La señora de la casa de los Xie quería una concubina obediente que pudiera darle hijos a la familia Shen, alguien que no fuera favorecida y tuviera un carácter sumiso; Wei Qing Ya, la hija legítima de la tercera esposa de la familia Wei, era la mejor opción. De esa manera, Xie Huai Zhi podría mantener sus relaciones con la familia Shen y al mismo tiempo estrechar sus lazos con la familia Wei.

Por lo tanto, aunque la señora de la casa de los Xie había intentado dañar a su hermana, no lo había hecho con ella.

Shen Shuang Yue temblaba; mordiéndose los labios hasta hacerse sangre, la taza de té que sostenía en sus manos comenzó a derramar agua. Pero parecía no darse cuenta; simplemente miraba fijamente el vapor que se formaba en la taza, con lágrimas suspendidas en sus ojos y un dolor tan intenso en su garganta que casi la hacía sangrar.

Pei Yu miró su rostro y movió los dedos como si quisiera limpiar la sangre de sus labios, pero sabía que no era el momento adecuado. Sus ojos se oscurecieron aún más y habló con voz fría: “Qin Fuwen dijo que la señora de la casa de los Xie engañó a tu hermana, haciéndola creer que sufría de una enfermedad terminal”.

“Sus hijos todavía son pequeños, y Xie Huai Zhi solo tenía veinticuatro años en ese momento; la casa del conde de Qingan seguramente se casará de nuevo y tendrá más hijos”.
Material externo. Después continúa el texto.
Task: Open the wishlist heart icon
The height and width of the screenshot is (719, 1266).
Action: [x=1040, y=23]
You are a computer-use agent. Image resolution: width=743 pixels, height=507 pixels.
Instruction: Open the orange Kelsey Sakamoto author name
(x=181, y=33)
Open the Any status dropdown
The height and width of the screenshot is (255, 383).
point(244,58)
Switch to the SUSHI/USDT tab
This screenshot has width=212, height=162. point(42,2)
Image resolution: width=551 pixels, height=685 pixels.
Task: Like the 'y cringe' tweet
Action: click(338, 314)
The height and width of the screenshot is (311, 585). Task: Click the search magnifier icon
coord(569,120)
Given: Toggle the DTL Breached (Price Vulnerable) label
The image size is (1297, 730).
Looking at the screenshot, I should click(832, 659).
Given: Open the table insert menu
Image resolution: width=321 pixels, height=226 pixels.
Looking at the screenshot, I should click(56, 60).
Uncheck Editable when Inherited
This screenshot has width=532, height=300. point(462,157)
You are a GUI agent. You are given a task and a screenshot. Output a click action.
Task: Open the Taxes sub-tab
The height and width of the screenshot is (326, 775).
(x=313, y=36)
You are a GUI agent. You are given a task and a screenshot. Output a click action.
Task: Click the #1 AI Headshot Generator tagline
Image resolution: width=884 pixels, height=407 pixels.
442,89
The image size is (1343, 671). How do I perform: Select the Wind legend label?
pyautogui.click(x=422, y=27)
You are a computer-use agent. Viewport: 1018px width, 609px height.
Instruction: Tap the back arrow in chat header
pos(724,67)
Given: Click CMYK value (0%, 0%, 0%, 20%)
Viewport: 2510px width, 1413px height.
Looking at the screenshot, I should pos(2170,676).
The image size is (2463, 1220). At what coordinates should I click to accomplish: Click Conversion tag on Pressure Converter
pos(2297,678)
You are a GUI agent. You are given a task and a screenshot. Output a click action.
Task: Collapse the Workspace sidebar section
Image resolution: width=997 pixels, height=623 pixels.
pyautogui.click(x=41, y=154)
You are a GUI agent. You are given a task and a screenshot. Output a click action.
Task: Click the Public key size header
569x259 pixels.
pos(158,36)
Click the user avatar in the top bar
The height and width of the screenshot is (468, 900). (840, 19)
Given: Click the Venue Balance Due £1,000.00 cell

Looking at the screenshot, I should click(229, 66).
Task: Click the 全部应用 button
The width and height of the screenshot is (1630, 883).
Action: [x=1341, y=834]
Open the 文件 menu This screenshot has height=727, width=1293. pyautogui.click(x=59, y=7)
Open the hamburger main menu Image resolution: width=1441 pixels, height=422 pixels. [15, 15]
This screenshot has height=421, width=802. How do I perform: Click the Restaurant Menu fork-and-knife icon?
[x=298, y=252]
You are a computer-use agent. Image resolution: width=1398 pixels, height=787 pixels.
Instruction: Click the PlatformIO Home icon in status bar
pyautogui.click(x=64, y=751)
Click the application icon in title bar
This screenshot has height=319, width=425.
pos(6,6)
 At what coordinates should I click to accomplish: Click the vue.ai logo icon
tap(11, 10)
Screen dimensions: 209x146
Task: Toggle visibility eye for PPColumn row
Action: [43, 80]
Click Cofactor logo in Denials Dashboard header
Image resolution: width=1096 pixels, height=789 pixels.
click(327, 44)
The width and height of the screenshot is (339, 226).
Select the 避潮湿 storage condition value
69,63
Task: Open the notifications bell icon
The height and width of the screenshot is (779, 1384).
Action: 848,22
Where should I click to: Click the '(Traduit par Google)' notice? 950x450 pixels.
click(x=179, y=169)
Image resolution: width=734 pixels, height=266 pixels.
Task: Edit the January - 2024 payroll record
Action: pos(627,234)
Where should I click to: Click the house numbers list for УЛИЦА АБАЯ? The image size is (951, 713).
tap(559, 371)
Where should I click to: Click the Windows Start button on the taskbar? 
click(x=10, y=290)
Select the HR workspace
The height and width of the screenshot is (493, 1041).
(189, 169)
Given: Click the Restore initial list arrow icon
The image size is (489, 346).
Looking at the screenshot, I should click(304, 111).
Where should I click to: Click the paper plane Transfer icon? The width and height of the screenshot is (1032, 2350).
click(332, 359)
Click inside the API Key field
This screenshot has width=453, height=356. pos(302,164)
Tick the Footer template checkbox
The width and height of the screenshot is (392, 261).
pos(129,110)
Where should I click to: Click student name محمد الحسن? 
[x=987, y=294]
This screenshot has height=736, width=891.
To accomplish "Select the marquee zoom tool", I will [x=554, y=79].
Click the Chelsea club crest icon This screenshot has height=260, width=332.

“Tu hermana debió preocuparse por que los hijos que quedaran sin el cuidado de su madre no pudieran crecer bien, y también por que, después de su muerte, nadie se ocupara de ellos. Además, como tu hermana sufría de una enfermedad cardíaca y Qin Fuwen le había advertido repetidamente, seguramente sabía cómo usar el arbutino…”

“Basta, deja de hablar…”

Shen Shuang Yue gritó de repente, dejando caer la taza al suelo; se encogió en la silla, con lágrimas cayendo copiosamente. Preferiría haber sido utilizada por la familia Xie, preferiría que fueran ellos los malvados, que hubieran intentado dañarla por interés propio, antes que que fuera su hermana.

Siempre recordaría ese día de lluvia torrencial; todos la insultaban y la humillaban, todos la miraban con desprecio, deseando que muriera… Solo su hermana la creía; fue ella quien la salvó, cubierta de sangre en los brazos de Xie Huai Zhi.